The electromagnetic action is given in the language of differential forms by $$S[A]=-\frac{1}{4}\int F\wedge \star F$$ The variation of the electromagnetic action $S$ gives us Maxwell's equations $$d\star F=0.$$
How do you take the variation $\delta S = S[A+\delta A]-S[A]$ of the above action $S$ to obtain Maxwell's equations?

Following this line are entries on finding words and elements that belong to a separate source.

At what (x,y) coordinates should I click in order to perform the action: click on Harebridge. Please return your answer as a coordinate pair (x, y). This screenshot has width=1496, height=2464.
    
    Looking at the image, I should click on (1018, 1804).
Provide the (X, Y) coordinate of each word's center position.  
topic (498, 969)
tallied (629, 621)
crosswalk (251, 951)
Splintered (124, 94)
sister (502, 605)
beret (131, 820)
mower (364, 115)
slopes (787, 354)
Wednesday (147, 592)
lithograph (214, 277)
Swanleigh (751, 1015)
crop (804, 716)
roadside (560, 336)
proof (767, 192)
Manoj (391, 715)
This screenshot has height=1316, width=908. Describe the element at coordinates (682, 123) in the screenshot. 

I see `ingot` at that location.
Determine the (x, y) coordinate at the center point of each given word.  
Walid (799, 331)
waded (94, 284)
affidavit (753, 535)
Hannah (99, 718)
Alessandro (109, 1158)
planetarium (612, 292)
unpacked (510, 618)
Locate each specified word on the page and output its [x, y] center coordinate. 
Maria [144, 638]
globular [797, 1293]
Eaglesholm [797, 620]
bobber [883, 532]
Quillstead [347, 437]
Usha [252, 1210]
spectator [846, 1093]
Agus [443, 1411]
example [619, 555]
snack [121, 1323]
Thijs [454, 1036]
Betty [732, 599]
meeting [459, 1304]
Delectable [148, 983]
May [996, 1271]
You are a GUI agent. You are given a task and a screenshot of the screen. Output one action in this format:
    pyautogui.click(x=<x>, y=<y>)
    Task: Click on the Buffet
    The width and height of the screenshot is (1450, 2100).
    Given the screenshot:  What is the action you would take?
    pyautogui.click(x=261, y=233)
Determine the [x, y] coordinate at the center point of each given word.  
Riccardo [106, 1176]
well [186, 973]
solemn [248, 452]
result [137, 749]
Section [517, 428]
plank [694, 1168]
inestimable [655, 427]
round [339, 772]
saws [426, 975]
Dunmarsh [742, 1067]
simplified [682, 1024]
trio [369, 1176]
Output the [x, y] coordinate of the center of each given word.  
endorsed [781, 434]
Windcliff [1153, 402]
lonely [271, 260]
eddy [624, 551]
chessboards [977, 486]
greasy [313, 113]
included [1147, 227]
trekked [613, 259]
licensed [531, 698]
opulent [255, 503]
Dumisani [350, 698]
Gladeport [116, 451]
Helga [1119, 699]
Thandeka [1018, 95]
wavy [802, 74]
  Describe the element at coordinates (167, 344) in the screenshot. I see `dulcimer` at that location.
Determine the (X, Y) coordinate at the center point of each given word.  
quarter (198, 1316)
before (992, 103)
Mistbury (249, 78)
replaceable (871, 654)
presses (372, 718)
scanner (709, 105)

Here we only consider the abelian case. Let $A\to A+\delta A$, and $F\to d(A+\delta A)=dA+d\delta A$.The action becomes
$$S[A+\delta A]=-\frac{1}{4}\int (dA+d\delta A)\wedge\star(dA+d\delta A).$$
So up to terms linear in $\delta A$, $$S[A+\delta A]-S[A]=\frac{1}{2}\int \delta A\wedge d(\star F)+\mathcal{O}(\delta A^2),$$ where we integrated by parts and used the symmetric property of the inner product on $p$ form $(\alpha,\beta)=\int\alpha\wedge\star\beta=\int \beta\wedge \star\alpha=(\beta,\alpha).$
Now $\frac{\delta S}{\delta A}=0$ gives you $d\star F=0$ as $\delta A$ is arbitrary.